Beaucoup de thérapeutes investiguent aujourd'hui la sphère émotionnelle et la mode est à la libération émotionnelle. La pratique de la thérapie somato-émotionnelle en ostéopathie n'a de place que si elle s'inscrit dans une relation de non-pouvoir, de respect de soi, de l'autre et des processus d'auto-guérison qui gouvernent la vie et son maintien. L'humilité, qui a toujours animé l'esprit ostéopathique doit rester notre véritable force.
………Dernières lignes…
Il est un fait étonnant qu'on retrouve assez régulièrement dans les professions de santé. Médecins, psychologues, psychiatres, ostéopathes, kinésithérapeutes ou thérapeutes en général, manifestent parfois de sérieuses réserves allant parfois jusqu'à l'allergie quand on parle du travail somato-émotionnel. Il met à jour un constat qu'on pourrait décrire par cette phrase teintée d'un certain paradoxe : l'émotion fait peur ! En somme rien d'exceptionnel : qui n'a jamais ressenti un certain malaise en voyant quelqu'un se mettre en rage, ou pleurer à sanglots ?
Indépendamment du fait que l'attitude aversive face au travail émotionnel tienne de la méconnaissance de la technique, elle est aussi l'aboutissement logique de l'histoire de la science cartésienne. L'émotion, peut-être parce qu'elle est intimement liée à la notion d'impulsivité, a longtemps été considérée comme faisant partie de comportements primaires qu'il valait mieux éviter, ou tout au moins contrôler. Les milieux académiques eux-mêmes se sont parfois laissés abuser par un emploi de langage. Comme l'a développé A. Damasio, si le rhinencéphale (ou cerveau reptilien) et le système limbique ont été qualifiés de primaires, leurs fonctions ne peuvent pourtant pas être assumées, ni remplacées par l'activité de notre seul néocortex.

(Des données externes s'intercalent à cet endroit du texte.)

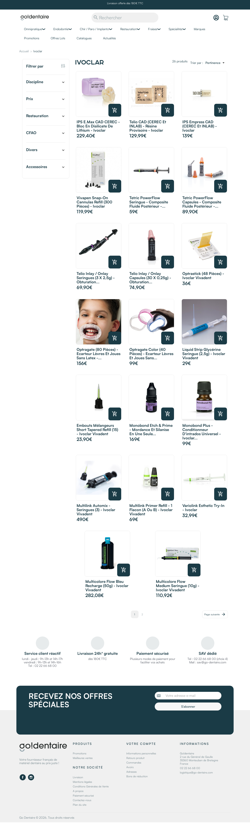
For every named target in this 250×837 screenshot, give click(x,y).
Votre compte (141, 744)
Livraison (78, 777)
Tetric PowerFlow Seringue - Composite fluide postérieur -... (148, 202)
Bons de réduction (137, 776)
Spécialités (175, 29)
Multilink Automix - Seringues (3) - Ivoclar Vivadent (96, 509)
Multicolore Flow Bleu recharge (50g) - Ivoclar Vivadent (106, 585)
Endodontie (60, 29)
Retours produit (135, 758)
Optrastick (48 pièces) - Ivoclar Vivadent (203, 275)
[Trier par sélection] (215, 63)
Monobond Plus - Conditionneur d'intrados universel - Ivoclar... (201, 431)
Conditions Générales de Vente (91, 786)
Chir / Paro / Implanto (94, 29)
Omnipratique (33, 29)
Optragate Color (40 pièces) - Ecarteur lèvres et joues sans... (151, 353)
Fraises (152, 29)
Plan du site (79, 804)
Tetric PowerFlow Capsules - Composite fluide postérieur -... (201, 202)
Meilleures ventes (83, 758)
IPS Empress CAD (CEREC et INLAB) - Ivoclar (199, 126)
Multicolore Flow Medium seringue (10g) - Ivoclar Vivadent (177, 585)
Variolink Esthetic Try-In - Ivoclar (203, 507)
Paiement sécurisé (83, 795)
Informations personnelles (141, 753)
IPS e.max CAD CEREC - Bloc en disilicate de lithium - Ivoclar (98, 126)
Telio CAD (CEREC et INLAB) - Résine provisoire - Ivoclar (147, 126)
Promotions (31, 38)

S'il est une différence comportementale essentielle entre l'homme et tout ce qui l'entoure, c'est au niveau émotionnel qu'on peut la trouver. Comment imaginer une journée sans musique, sans peinture, sans sculpture, sans goût, sans la sensation du beau, sans rire, sans pleures, sans colère…Tout peut être sujet à émotions, même au travers d'activités, fruits de l'intelligence rationnelle de l'homme telle que la conquête de l'espace… Rien d'autre que l'Homme ne peut accéder sur terre à ce que peut susciter chez lui la conception, la réalisation et l'envoi d'une navette spatiale. Ces réalisations ne sont-elles pas animées simplement par l'envie de satisfaire profondément des sentiments de sécurité, de liberté, de sensation d'exister, de puissance, ou de plaisir ? Toutes ces réalisations extra-ordinaires ne sont elles pas là simplement pour nourrir des sensations émotionnelles ?…. Si oui, alors…
…l'émotion est l'énergie vitale de l'homme, et la nier est déjà nier l'homme.